## Task goal
Retype, character for character, the line containing "Screen dimensions: 1903x921" along with each line after it through the end of the data, and only those.

## Exercise data
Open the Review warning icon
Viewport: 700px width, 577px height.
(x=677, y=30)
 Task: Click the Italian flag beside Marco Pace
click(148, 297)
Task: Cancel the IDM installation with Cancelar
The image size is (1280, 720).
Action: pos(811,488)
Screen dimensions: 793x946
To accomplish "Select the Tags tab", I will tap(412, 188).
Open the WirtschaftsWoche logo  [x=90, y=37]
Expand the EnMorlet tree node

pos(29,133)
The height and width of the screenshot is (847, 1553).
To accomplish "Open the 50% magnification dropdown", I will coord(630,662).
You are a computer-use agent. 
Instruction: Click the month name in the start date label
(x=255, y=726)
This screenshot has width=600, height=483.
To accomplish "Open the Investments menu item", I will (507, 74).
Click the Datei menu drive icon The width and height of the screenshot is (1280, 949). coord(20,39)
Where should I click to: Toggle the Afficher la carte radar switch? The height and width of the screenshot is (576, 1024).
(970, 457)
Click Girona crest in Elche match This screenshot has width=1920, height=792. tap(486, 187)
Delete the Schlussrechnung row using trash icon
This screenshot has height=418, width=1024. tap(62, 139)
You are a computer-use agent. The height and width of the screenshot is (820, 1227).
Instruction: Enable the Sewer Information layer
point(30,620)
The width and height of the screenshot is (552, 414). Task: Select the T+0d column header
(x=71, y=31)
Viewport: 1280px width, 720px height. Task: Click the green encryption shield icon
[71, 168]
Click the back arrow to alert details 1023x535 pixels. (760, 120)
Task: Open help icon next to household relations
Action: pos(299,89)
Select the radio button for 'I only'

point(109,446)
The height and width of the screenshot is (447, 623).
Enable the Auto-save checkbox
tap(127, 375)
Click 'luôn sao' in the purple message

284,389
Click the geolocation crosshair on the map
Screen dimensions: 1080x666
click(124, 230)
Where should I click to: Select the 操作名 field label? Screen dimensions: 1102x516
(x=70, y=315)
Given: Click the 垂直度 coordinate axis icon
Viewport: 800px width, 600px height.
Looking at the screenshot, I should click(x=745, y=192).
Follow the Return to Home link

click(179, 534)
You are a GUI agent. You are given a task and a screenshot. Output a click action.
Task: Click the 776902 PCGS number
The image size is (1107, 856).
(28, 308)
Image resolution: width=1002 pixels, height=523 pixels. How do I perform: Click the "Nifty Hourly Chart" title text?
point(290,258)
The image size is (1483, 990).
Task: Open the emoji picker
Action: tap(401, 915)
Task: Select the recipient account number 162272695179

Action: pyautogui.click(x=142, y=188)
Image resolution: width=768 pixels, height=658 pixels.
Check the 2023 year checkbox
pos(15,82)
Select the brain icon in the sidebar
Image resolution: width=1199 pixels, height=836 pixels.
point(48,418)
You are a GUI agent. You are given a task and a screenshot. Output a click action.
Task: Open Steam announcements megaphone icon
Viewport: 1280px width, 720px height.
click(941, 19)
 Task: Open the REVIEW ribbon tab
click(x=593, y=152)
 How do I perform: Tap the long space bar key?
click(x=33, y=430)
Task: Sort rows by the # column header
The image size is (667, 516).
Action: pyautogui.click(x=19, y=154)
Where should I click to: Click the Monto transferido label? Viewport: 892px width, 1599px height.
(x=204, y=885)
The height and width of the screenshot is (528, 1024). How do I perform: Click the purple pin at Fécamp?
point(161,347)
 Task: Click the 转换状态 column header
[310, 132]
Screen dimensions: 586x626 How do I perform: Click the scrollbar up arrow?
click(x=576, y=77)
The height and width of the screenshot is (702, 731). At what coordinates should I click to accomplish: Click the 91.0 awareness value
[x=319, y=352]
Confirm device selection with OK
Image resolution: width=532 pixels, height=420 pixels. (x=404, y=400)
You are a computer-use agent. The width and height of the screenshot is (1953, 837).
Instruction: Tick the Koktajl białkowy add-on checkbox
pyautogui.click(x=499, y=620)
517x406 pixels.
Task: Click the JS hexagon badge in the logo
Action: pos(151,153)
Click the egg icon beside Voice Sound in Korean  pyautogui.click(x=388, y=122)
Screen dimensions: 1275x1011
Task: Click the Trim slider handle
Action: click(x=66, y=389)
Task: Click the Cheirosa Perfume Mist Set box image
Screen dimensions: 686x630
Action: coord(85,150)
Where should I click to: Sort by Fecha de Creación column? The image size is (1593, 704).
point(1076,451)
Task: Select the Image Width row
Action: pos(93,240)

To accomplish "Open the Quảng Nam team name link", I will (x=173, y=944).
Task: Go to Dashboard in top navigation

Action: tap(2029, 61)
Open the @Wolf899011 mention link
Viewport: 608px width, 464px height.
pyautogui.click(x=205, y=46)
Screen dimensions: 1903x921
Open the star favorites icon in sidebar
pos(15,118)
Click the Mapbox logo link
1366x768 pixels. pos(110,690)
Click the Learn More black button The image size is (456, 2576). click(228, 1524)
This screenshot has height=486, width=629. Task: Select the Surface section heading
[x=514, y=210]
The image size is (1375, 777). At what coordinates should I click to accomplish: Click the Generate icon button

## Solution
Screen dimensions: 1903x921
Open the star favorites icon in sidebar
pos(15,118)
Click the Mapbox logo link
1366x768 pixels. pos(110,690)
Click the Learn More black button The image size is (456, 2576). click(228, 1524)
This screenshot has height=486, width=629. Task: Select the Surface section heading
[x=514, y=210]
The image size is (1375, 777). At what coordinates should I click to accomplish: Click the Generate icon button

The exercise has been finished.